Let's be honest: Dealing with emotions is hard for many people who aren't on the spectrum too!
There are many misunderstandings about emotions and people with Autism:
- First of all, people with Autism can and do have compassion and empathy for others!
As a matter of fact, people on the spectrum can feel as much or as little compassion and empathy for others as any neurotypical. In other words, some people on the spectrum do lack compassion and empathy, and some do not. It all depends on the individual.
What may be different is how the person with autism chooses to show that they "care". Many individuals on the spectrum (but not all) prefer to do something helpful or make something rather than say things like "I love you" or offer hugs and kisses.

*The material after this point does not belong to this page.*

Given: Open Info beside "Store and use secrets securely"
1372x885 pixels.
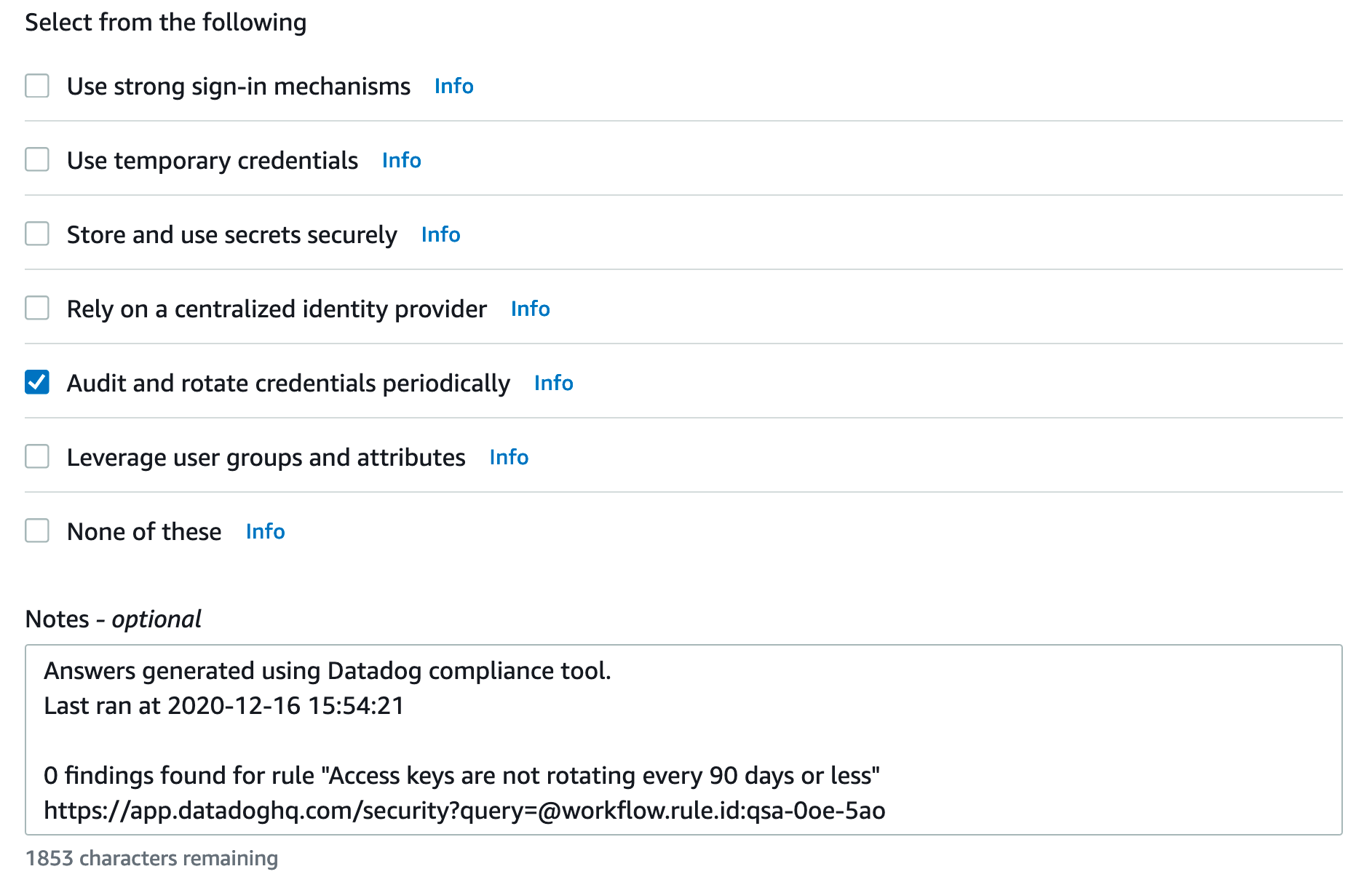Looking at the screenshot, I should [440, 234].
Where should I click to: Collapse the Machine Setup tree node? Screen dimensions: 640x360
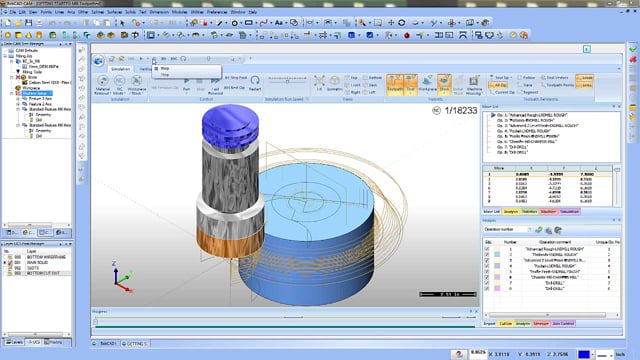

The key for parents, spouses and other support people is to find out how your child, spouse or friend shows that they care. Or in some cases, help them develop a way that is comfortable to them. Then be accepting of their unconventional show of affection!
The second misunderstanding about emotions and Autism has to do with facial expressions.
While it is true that some individuals on the spectrum have flat or limited facial expressions, there are many others who either have learned or already possess the natural ability to regulate their facial expression the way our culture expects of people.
In other words:
- Some people with Autism show their emotions effectively through facial expressions and other forms of body language such as posture, and others individuals on the spectrum do not.
How is this possible? For a person to meet criteria for autism, Asperger's or PDD-NOS they must posses a minimum number of "autistic traits" but not all of them.
There are also many individuals on the spectrum who express their emotions in a more extreme or dramatic manner than most neurotypicals.
Why are emotions so difficult for people on the spectrum to understand?
- Because the concept of "emotions" is abstract.